→ **Task goal**
All that should come back is the lines of the data below from the one containing "Image resolution: width=713" to the one containing "The width and height of the screenshot is (684, 385).", inclusive, exactly as they stand.

* * * * * * * * *

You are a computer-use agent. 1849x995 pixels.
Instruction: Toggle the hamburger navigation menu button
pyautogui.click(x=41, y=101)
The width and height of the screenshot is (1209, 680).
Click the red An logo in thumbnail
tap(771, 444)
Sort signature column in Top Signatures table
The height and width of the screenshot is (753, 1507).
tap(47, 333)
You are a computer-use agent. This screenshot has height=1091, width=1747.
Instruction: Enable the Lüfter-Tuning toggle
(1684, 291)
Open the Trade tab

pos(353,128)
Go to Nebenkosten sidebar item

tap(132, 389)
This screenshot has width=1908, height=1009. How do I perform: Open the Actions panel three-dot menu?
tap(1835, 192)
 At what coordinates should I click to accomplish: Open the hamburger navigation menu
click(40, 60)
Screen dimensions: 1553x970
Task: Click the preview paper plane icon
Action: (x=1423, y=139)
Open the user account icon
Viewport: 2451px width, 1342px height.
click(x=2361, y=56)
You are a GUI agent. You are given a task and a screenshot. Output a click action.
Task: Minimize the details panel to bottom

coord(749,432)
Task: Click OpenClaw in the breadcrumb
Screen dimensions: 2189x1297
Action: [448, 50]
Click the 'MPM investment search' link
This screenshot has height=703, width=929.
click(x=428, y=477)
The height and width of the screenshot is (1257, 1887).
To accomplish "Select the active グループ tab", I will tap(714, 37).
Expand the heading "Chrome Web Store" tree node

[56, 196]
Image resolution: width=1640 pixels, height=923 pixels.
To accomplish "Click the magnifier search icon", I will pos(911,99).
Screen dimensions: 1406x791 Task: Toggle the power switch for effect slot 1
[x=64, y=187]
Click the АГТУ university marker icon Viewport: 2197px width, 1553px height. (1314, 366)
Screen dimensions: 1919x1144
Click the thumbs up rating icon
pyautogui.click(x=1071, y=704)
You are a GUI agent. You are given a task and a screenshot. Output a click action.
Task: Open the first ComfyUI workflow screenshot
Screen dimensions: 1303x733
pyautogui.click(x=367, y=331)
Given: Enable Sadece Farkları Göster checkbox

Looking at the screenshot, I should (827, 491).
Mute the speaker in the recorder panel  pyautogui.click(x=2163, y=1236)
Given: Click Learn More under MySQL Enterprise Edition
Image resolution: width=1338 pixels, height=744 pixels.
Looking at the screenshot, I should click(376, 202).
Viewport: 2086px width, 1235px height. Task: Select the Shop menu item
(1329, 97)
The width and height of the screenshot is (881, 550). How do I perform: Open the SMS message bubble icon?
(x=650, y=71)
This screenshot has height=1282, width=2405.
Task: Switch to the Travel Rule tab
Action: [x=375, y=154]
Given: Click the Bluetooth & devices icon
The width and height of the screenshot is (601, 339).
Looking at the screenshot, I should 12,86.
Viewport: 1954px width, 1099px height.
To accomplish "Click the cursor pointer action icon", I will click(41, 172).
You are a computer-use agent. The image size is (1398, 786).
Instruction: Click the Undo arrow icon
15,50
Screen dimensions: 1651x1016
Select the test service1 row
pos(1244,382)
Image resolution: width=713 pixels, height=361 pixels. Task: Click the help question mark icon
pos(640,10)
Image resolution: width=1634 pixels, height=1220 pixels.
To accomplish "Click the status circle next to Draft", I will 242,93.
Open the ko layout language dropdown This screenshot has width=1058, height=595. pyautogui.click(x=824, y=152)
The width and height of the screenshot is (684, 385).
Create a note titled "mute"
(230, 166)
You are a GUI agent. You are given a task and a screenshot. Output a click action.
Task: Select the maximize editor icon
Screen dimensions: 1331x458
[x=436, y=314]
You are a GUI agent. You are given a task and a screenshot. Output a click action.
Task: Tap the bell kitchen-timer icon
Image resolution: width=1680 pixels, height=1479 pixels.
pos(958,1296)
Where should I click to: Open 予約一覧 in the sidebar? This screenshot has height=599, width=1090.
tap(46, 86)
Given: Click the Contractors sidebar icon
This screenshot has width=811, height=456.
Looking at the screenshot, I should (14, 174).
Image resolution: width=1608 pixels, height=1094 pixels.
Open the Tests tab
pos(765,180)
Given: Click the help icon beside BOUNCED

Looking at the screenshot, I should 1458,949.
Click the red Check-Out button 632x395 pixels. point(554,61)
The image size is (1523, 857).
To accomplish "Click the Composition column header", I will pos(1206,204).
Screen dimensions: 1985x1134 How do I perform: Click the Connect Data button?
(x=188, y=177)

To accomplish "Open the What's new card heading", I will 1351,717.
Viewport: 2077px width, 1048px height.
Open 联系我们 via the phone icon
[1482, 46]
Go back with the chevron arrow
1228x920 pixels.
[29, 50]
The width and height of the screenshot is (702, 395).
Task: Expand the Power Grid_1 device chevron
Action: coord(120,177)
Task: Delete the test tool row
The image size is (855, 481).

* * * * * * * * *

→ **Worked solution**
Image resolution: width=713 pixels, height=361 pixels. Task: Click the help question mark icon
pos(640,10)
Image resolution: width=1634 pixels, height=1220 pixels.
To accomplish "Click the status circle next to Draft", I will 242,93.
Open the ko layout language dropdown This screenshot has width=1058, height=595. pyautogui.click(x=824, y=152)
The width and height of the screenshot is (684, 385).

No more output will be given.